**TO BE DONE:** Reproduce each of the following records verbatim, preserving every line without alteration.

▬▬▬▬▬▬▬▬▬▬

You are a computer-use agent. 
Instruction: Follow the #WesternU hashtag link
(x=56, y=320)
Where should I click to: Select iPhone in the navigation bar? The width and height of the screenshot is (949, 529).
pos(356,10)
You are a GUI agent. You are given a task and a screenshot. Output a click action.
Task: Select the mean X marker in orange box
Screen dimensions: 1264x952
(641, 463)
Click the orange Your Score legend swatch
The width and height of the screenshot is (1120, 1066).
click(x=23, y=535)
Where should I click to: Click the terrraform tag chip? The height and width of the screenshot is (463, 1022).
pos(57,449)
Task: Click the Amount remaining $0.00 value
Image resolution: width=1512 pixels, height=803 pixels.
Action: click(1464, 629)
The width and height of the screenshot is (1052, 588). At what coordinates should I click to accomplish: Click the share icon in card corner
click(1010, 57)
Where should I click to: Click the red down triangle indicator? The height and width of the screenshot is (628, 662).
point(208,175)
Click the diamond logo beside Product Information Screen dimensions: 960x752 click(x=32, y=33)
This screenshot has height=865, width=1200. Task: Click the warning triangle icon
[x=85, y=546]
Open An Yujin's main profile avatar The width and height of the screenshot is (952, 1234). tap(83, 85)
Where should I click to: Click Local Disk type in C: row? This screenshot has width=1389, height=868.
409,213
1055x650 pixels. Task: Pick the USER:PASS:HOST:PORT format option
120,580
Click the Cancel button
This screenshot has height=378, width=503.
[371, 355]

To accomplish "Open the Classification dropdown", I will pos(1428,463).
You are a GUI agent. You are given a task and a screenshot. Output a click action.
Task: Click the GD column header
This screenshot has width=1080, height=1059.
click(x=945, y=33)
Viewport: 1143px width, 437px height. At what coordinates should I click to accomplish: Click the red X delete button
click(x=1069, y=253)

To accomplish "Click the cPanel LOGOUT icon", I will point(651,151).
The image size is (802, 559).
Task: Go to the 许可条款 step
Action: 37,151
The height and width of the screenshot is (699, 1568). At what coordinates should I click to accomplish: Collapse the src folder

▬▬▬▬▬▬▬▬▬▬

**CORRECT RESULT:**
You are a computer-use agent. 
Instruction: Follow the #WesternU hashtag link
(x=56, y=320)
Where should I click to: Select iPhone in the navigation bar? The width and height of the screenshot is (949, 529).
pos(356,10)
You are a GUI agent. You are given a task and a screenshot. Output a click action.
Task: Select the mean X marker in orange box
Screen dimensions: 1264x952
(641, 463)
Click the orange Your Score legend swatch
The width and height of the screenshot is (1120, 1066).
click(x=23, y=535)
Where should I click to: Click the terrraform tag chip? The height and width of the screenshot is (463, 1022).
pos(57,449)
Task: Click the Amount remaining $0.00 value
Image resolution: width=1512 pixels, height=803 pixels.
Action: click(1464, 629)
The width and height of the screenshot is (1052, 588). At what coordinates should I click to accomplish: Click the share icon in card corner
click(1010, 57)
Where should I click to: Click the red down triangle indicator? The height and width of the screenshot is (628, 662).
point(208,175)
Click the diamond logo beside Product Information Screen dimensions: 960x752 click(x=32, y=33)
This screenshot has height=865, width=1200. Task: Click the warning triangle icon
[x=85, y=546]
Open An Yujin's main profile avatar The width and height of the screenshot is (952, 1234). tap(83, 85)
Where should I click to: Click Local Disk type in C: row? This screenshot has width=1389, height=868.
409,213
1055x650 pixels. Task: Pick the USER:PASS:HOST:PORT format option
120,580
Click the Cancel button
This screenshot has height=378, width=503.
[371, 355]

To accomplish "Open the Classification dropdown", I will pos(1428,463).
You are a GUI agent. You are given a task and a screenshot. Output a click action.
Task: Click the GD column header
This screenshot has width=1080, height=1059.
click(x=945, y=33)
Viewport: 1143px width, 437px height. At what coordinates should I click to accomplish: Click the red X delete button
click(x=1069, y=253)

To accomplish "Click the cPanel LOGOUT icon", I will point(651,151).
The image size is (802, 559).
Task: Go to the 许可条款 step
Action: 37,151
The height and width of the screenshot is (699, 1568). At what coordinates should I click to accomplish: Collapse the src folder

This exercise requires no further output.